SharpsIn [SHARPS] Stevie Howell, a much younger poet, casts around various forms, settings, and dictions in an attempt to find her voice. Typical of the resulting unevenness are the poems set in Ireland. One of these has a Swiftian saevo indignatio, taking a well-deserved aim at misogyny. In response to a sexist remark about teenage girls and the word “horizontal,” Howell concludes neatly: “Well, they know how babies end up under walls.” Irish place names are used merely as kicking-off points for private thoughts and allusions: “The lushness leans my mind into the Burren. / A child is a spire, and a spire is a needle, / threaded with a shadow or halo.” The poem continues in an even more abstruse vein, not circling back to its ostensible place of origin. The next poem, set in Antrim, keeps its feet on the ground for a few lines, but then veers off into a quotation from Barthes and an allusion to the Maori; these may have relevance, but the poem does not make the connections plausible or coherent. Outsiders to Ireland will need more contextualization for references such as the Burren (a unique landscape in County Clare). Insiders will miss any real evidence of sensitivity to Irish texts and contexts, catch the misspelling of Blasket, and find the geography opaque. The following gives the impression that Dublin is on Ireland’s west coast:

From Dublin I boarded a vacant, sloth train
up a swarthy coast. A broken cliff
with a waterfall served as ball-cap brim
to squat mobile homes. The Atlantic
lay fallow, spitting like a snake-pit
at the Plexiglas picture windows.

To compare this with the engaged exploration of Irish places, spaces, and races in Eavan Boland’s recent book, A Poet’s Dublin (Carcanet, 2014) makes Howell sound like a casual visitor armed with a few glib postmodern attitudes. Moving to the U.K., this outlandish aspect is especially evident in “Rip Torn”; its comparison of ripped posters of the Queen’s face in the London Underground to the actor is just plainly implausible.

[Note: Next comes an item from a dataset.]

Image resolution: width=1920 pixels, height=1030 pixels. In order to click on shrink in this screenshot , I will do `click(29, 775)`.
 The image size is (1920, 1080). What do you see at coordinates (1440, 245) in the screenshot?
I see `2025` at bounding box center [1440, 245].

Howell is doing here what she deplores in another poem, where “civilized” outsiders presume knowledge of other cultures: “…an academic in an attic / write a lamentation on the loss / of your land’s metaphors.” The author is on much firmer ground in North American settings. Her success in a poem such as “Crunches,” a mimicking of an airheaded teen dressing up ("So one Hallowe'en I was a Playboy bunny / and my boyfriend—ex-boyfriend—was Hugh Hefner / I wore this, like, totally slutty thing"), proves that she can be effectively satiric when she chooses her targets carefully.